The schedule is quite reasonable. The Mean Green has six home games for the first time in recent memory and only faces off against one BCS conference opponent. Furthermore, they don’t face any back to back road games all year long! Todd Dodge couldn’t hope for a better slate to turn this team around. In short, the Mean Green turned the ball over seventeen times more than they forced their opponents to, couldn’t stop anyone on defense and had trouble finding good quarterback play last fall. I believe that they’ll improve by leaps and bounds with Riley Dodge at quarterback and a year of experience under their still-young defense’s belt. I think North Texas could see the positive side of the turnover margin this year with Riley Dodge under center and end up eligible for the postseason, though I don’t think that this is their year to knock the Trojans off of the top of the conference standings.

Biggest Games: Oct. 26th vs. MTSU, Oct. 17th vs. FAU, Oct. 24th @ Troy, Nov. 7 vs. UL-Monroe, Nov. 28th @ Arkansas State



  • Arkansas State Red Wolves (Predicted Conference Record: 5-3)

2008 was a solid year for the Red Wolves as they earned their 3 rd winning conference record in four years and finished the year bowl eligible with a 6-6 mark. The highlight of the year was undoubtedly their upset of Texas A&M to start the season and despite missing out on a bowl berth it was one of coach Steve Roberts’ most successful years in Jonesboro.

The offense looks primed to continue the success of 2008, where Arky State scored a Roberts era best 27 points per game. Six senior returning starters will take the field, led by quarterback Corey Leonard, who produced over 2,500 total yards and 20 touchdowns last year. His top three targets are all seniors as well and will be counted on to produce this season. Tailback Reggie Arnold, another senior, is also back after running for nearly 1,100 yards and 7 touchdowns, earning him a 1 st team All-Sun Belt berth. The only major question is the offensive line, which only returns two starters from a year ago. Even worse, they have the least number of career starts in all of college football! In short, it might be tough to give their exceptionally experienced skill players the room that they enjoyed last fall. I think that Arky State’s offense will probably be slightly less effective this year due to some early growing pains.

The defense looks very good after allowing less than 24 points per game last season. Eight starters return from that group and as many as seven seniors could contribute in a starting role. Senior Alex Carrington, the 2008 Sun Belt Defensive Player of the Year thanks to his 53 tackles and 10.5 sacks, will lead an experienced defensive line that might be the best in the league. With the return of two starters at linebacker, I expect the Red Wolves to be very solid against the run, much like their stellar 2008 performance of allowing only 125 yards per game. In the secondary, junior MD Jennings is the team’s leading returning tackler and also had 3 interceptions last fall. He is one of three returning starters and the Red Wolves could have a very strong pass defense this season. Overall, this was the conference’s best defense last season and I would be surprised to see any regression this fall.

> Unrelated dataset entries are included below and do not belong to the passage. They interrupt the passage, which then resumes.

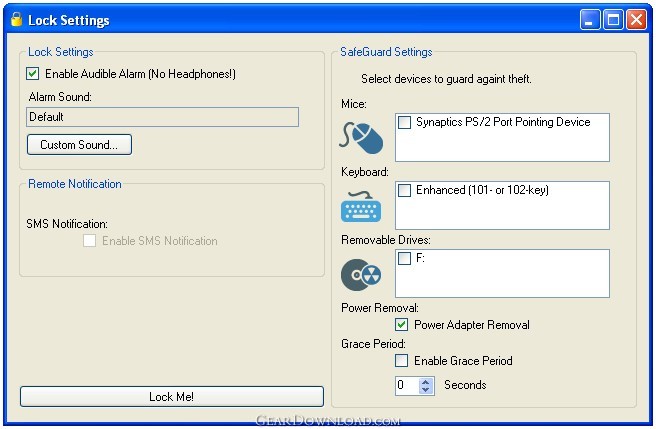Check Synaptics PS/2 Port Pointing Device

pos(404,122)
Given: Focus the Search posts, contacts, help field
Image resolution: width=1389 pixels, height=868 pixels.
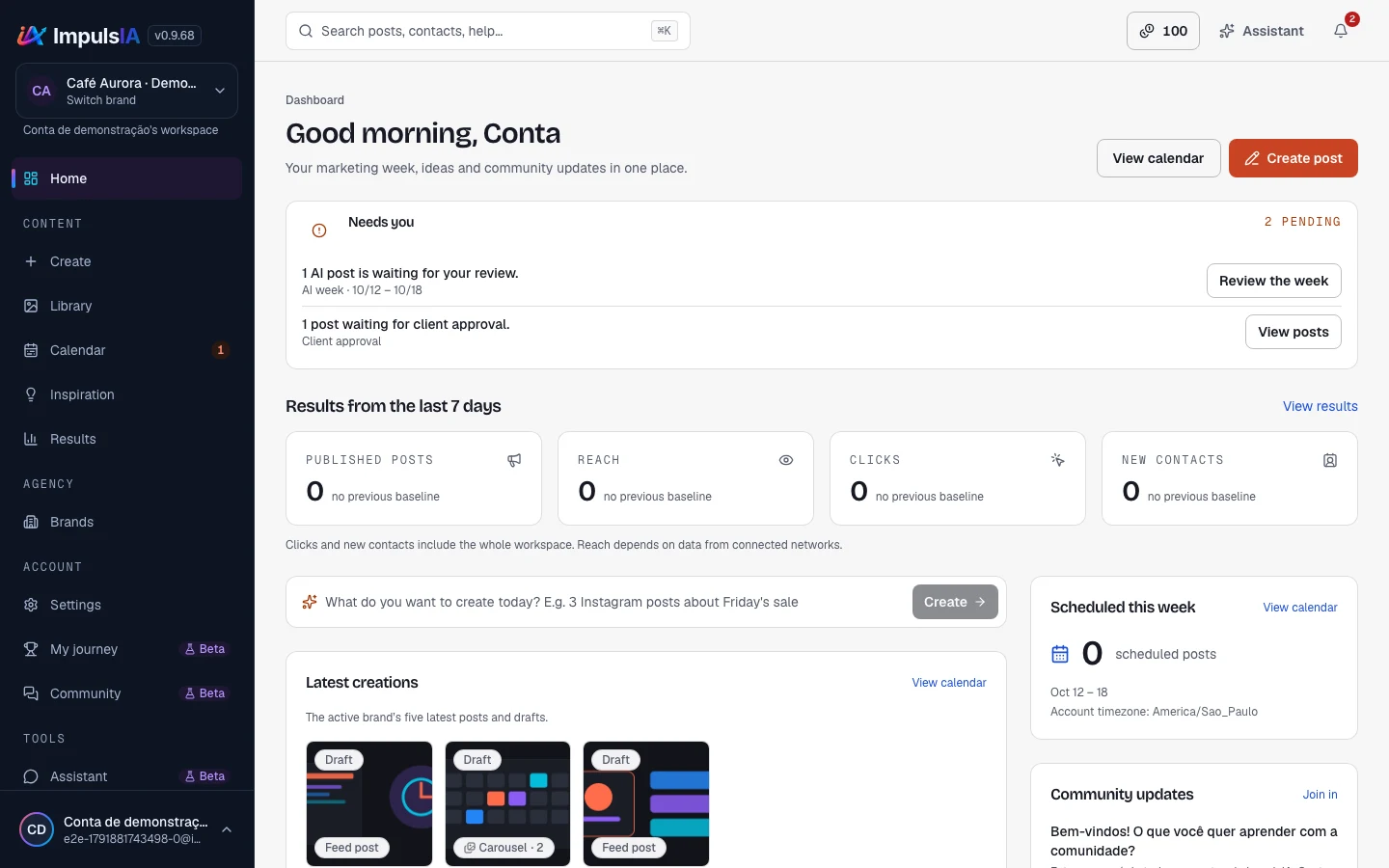Looking at the screenshot, I should pos(488,31).
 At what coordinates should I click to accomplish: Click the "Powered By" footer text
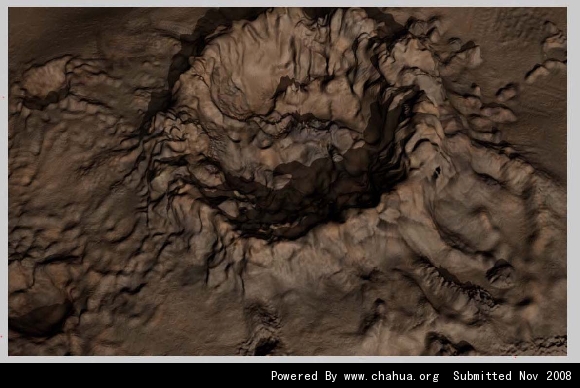point(304,376)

Outside of my concern about the offensive line, ASU’s schedule is the primary culprit for Arkansas State’s predicted 3 rd place finish. They have only 5 home games, travel to Nebraska, Louisville and Iowa in the non-conference schedule and finish with four of their last 6 games on the road! They also have two away weeknight games in the conference slate. The good news is that they host both Troy and North Texas and are probably the biggest wild card in the entire conference. If their offensive line can find its bearings quickly then you could see Arkansas State compete for the Sun Belt title. At the very least, this team should be able to overcome their tough schedule to finish bowl eligible.

Biggest Games: Sept. 26th vs. Troy, Oct. 13th @ UL-Monroe, Nov. 14th @ FAU, Nov. 28th vs. North Texas



  • Florida Atlantic Owls (Predicted Conference Record: 5-3)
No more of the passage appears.